The government is expected to eliminate a controversial, years-old backlog of skilled worker immigration applications by the end of 2014 — about three years ahead of schedule, Postmedia News has learned.

It means a plan to create a pool of would-be Canadians from which provinces and employers could cherry-pick newcomers based on labour market need as opposed to who applied first will also be in place sooner than expected.

Immigration Minister Jason Kenney is expected to make the announcement Friday.

“Employers are best positioned to decide who can best fill the open jobs rather than a passive and bureaucratic system,” Kenney said of the plan last spring. “It’s not about privatizing the immigration system; it’s about a more active role of recruitment for people so they have jobs when they show up. I’d rather have an engineer working as an engineer than as a cab driver. That’s really where we’re trying to go with this.”

Before the government decided to refund $130 million in application fees and toss about 280,000 pre-2008 applications from skilled workers and their dependents in June, eliminating the backlog was expected to take until 2017.

But the controversial plan contained in the last omnibus budget bill effectively sped up the backlog elimination date to 2015. Government sources, however, say about 80,000 remaining post-2008 backlogged files have already been assessed, leaving just 100,000 left.

That said, the entire backlog elimination plan could be scuttled when lawyers go to court later this month to contest the government’s decision to eliminate the pre-2008 backlog in its entirety.

They will ask the courts to certify a class-action lawsuit on behalf of the thousands of applicants who waited years to come to Canada only to have their files legislated away in an instant.

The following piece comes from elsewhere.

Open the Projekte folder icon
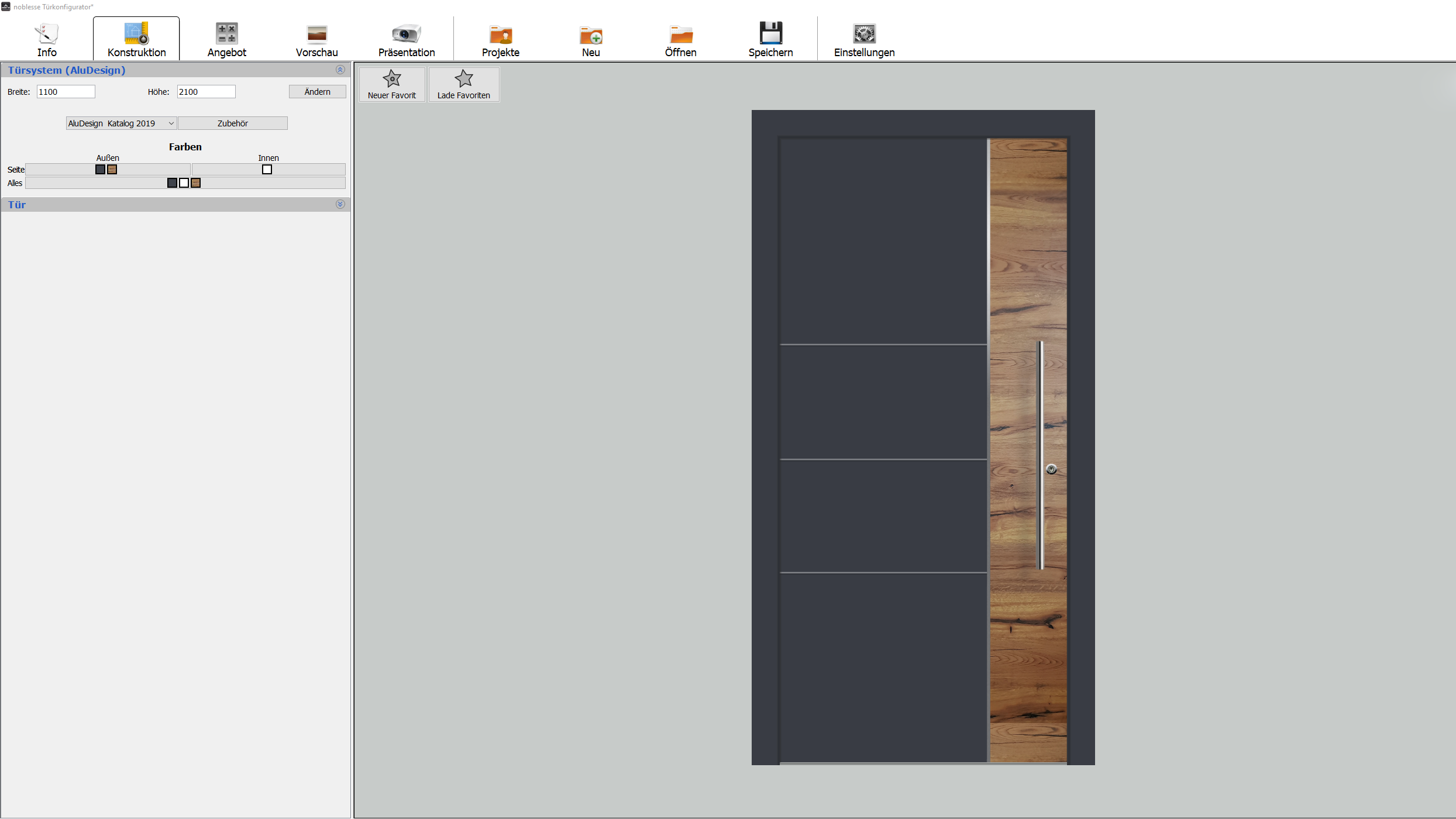Screen dimensions: 1456x819 coord(500,34)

Lorne Waldman, an immigration lawyer involved in the pending suit, has said the budget amendment dealing with the federal skilled worker backlog ought to be “struck down’’ because it denies applicants “due process.”

“These applicants applied in good faith, some as long as seven years ago. They paid their fees and were told that their applications would be processed,’’ he told Postmedia News in July. “We are arguing that is it is inconsistent with our charter and bill of rights to take away the right to apply to come to Canada in this fashion.”

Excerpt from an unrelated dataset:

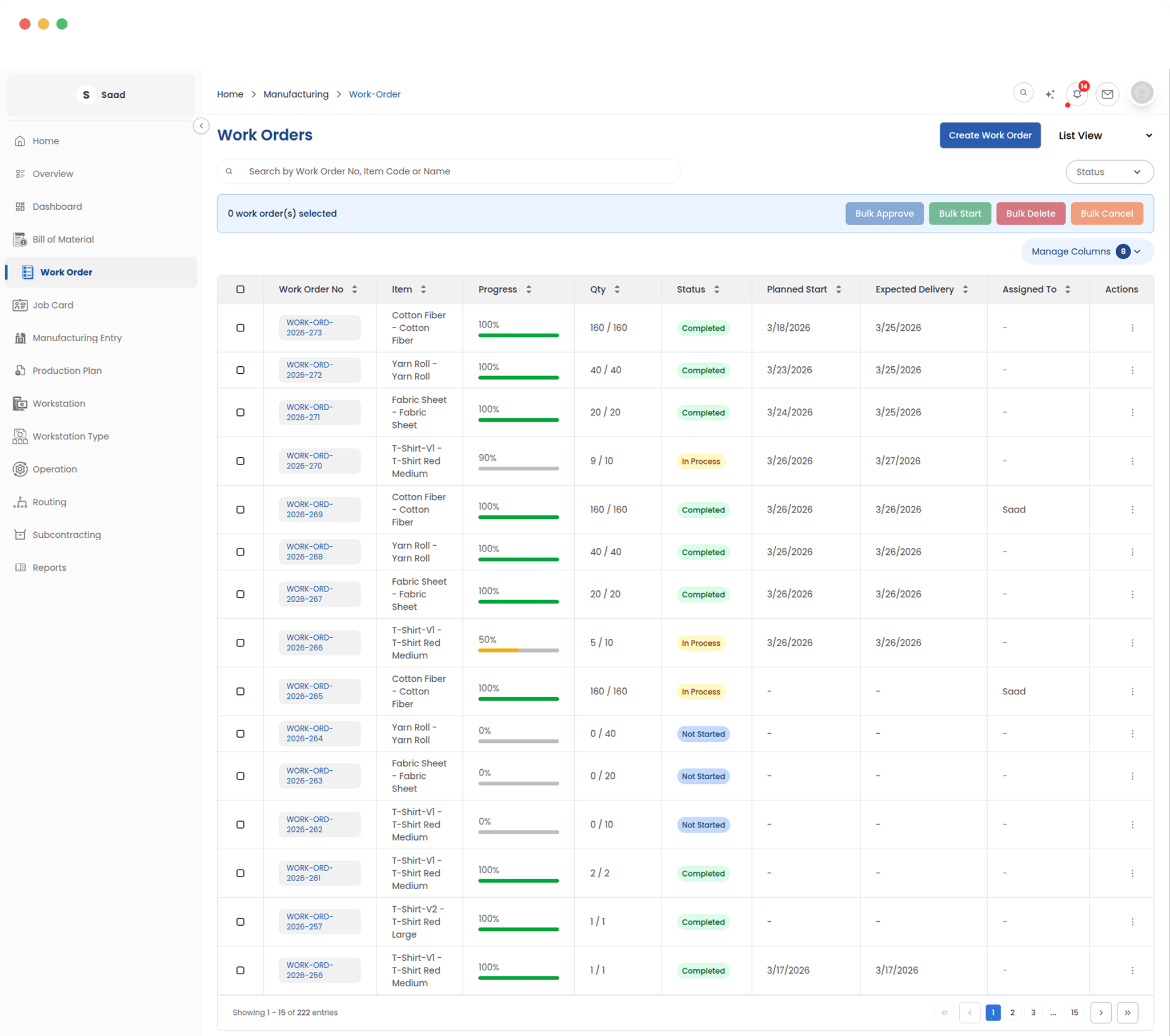The height and width of the screenshot is (1036, 1170).
Task: Click the 50% progress bar of WORK-ORD-2026-266
Action: 518,650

Meanwhile, Kenney will also announce Friday that Canada will admit between 53,500 to 55,300 permanent residents in 2013 under a revamped federal skilled worker program that better reflects Canada’s labour market needs. It’s about 2,700 fewer people than were targeted for admission this year.

Earlier this week, Kenney announced the federal skilled worker program would be reduced as he was increasing to 10,000 the number of international students and temporary foreign workers already in Canada who would be admitted through the Canada Experience Program. Though the makeup of newcomers was shifting slightly, he also indicated immigration targets would remain frozen for the seventh straight year at between 240,000 and 265,000.

Kenney has long complained that the old first-come, first-served immigration system, combined with a lengthy backlog in applications, has meant Canadian businesses haven’t been able to find the workers they need and newcomers have been left struggling to integrate.

He has tried to fix it by capping the program and in June, he froze applications from federal skilled workers without prearranged offers of employment. It will reopen when the government introduces a new skilled worker point’s grid early next year that will favour younger applicants with strong language proficiency, credentials that are recognized in Canada and in-demand skills.

Meanwhile, the federal skilled worker pool is expected to be in place by 2015. It will essentially expand on an existing pilot project involving British Columbia, Alberta, Saskatchewan, Manitoba, Ontario, Nova Scotia, Newfoundland and Labrador, and the Northwest Territories. Right now, those regions are able to sort through the federal skilled worker backlog, pick out would-be immigrants they like and invite them to immigrate to their province or territory through the provincial nominee program.

By 2015, this fast-track to immigration will be expanded across the country and opened to employers as well. It could also be opened to other economic streams, not just those who apply through the federal skilled worker program, Postmedia News has learned.